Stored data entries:
:::

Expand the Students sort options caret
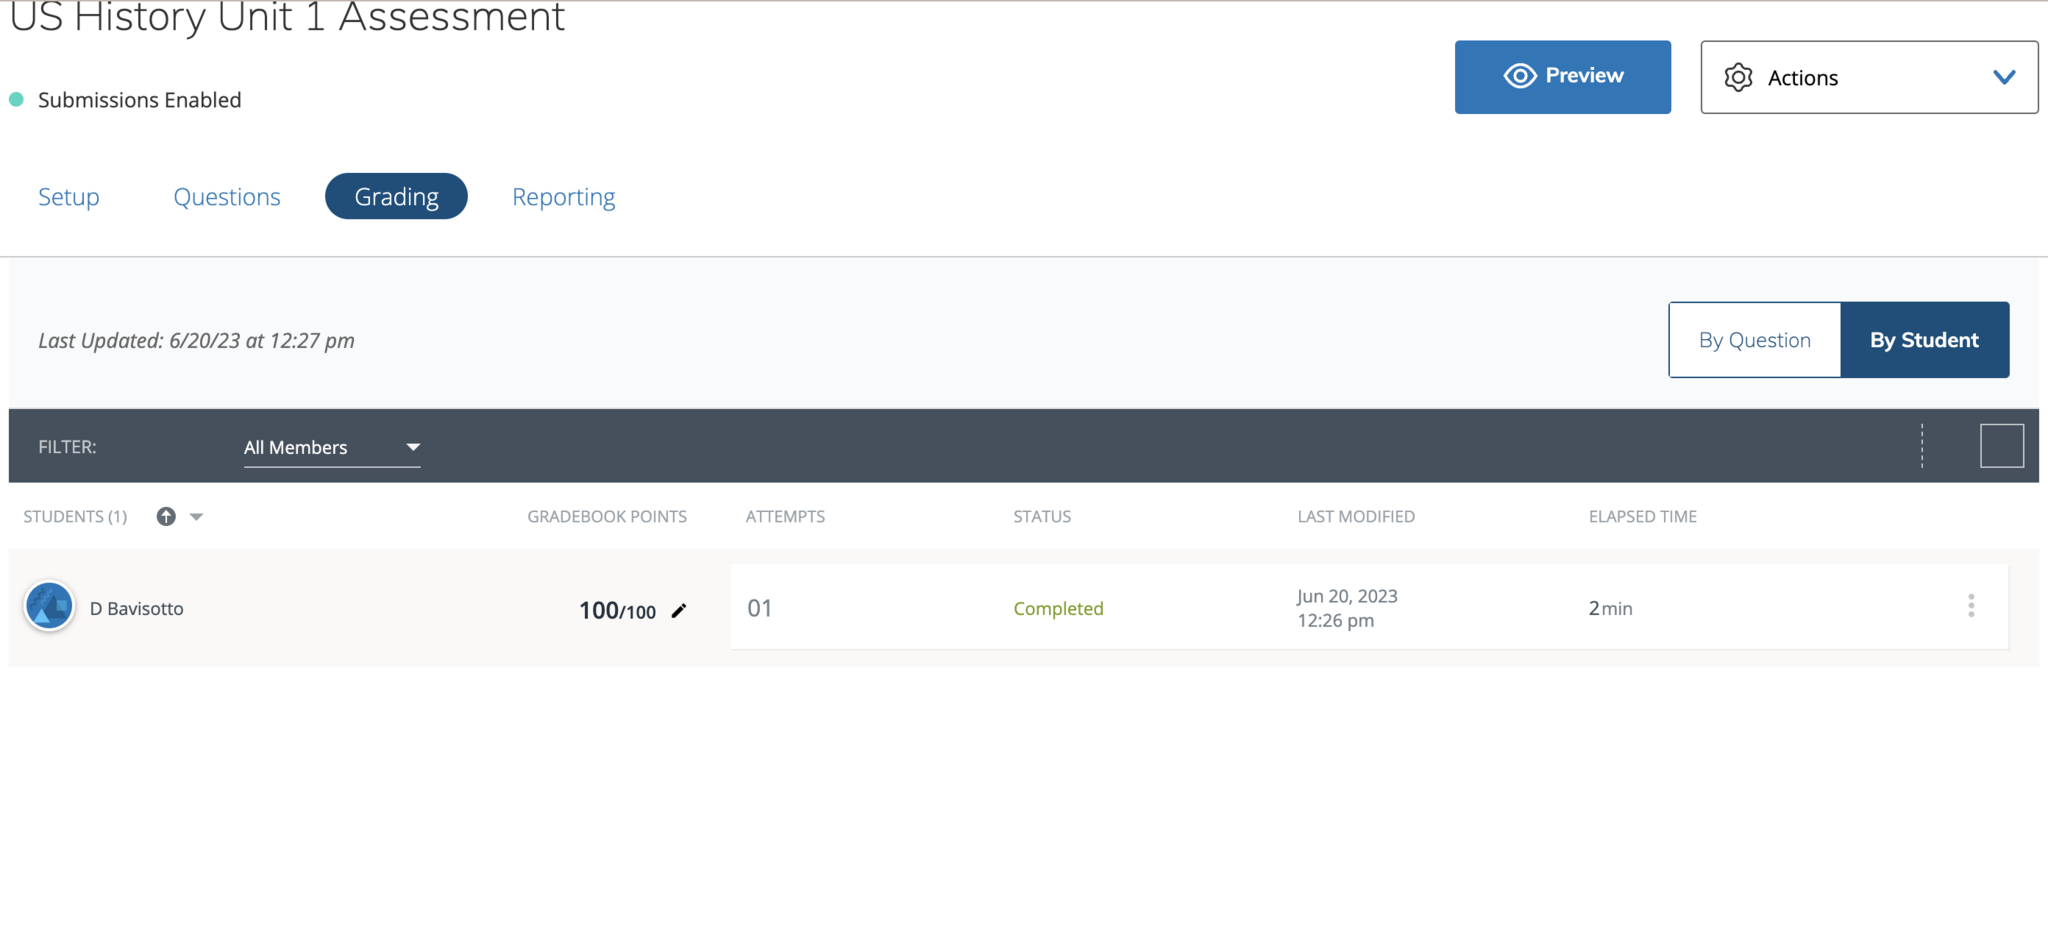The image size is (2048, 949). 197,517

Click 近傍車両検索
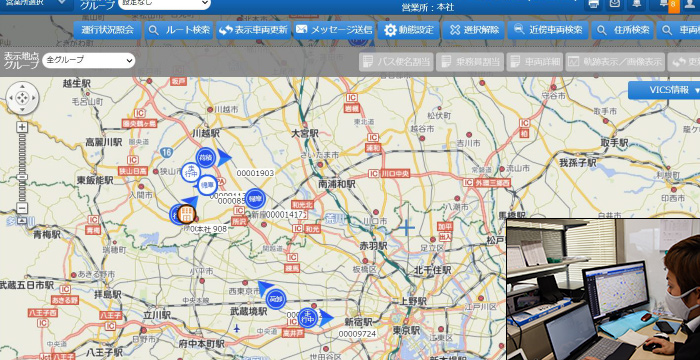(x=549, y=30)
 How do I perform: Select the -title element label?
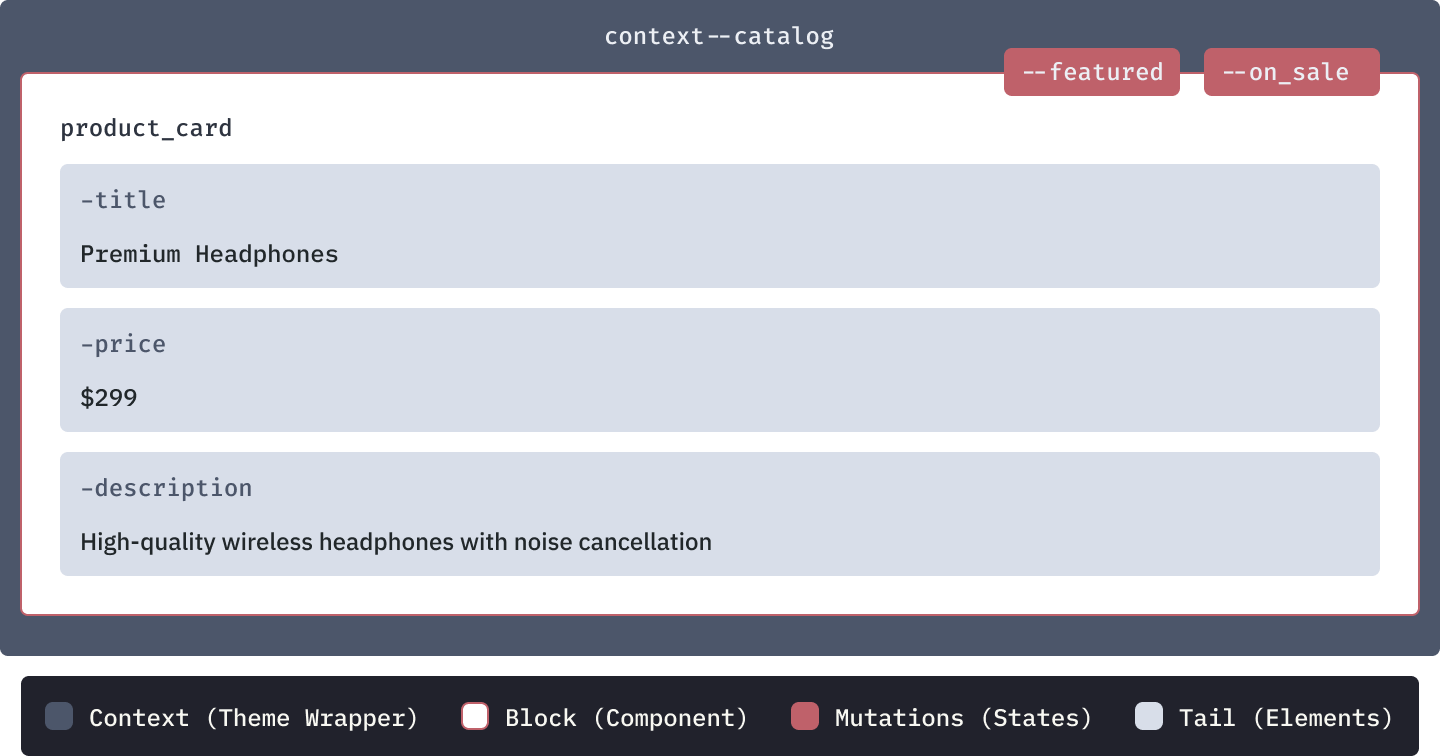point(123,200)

:::

> [THE PROBLEM]
Please copy the entries in full. Leave each image out.

> [EXPECTED ANSWER]
Expand the Students sort options caret
The image size is (2048, 949). 197,517

Click 近傍車両検索
(x=549, y=30)
 How do I perform: Select the -title element label?
point(123,200)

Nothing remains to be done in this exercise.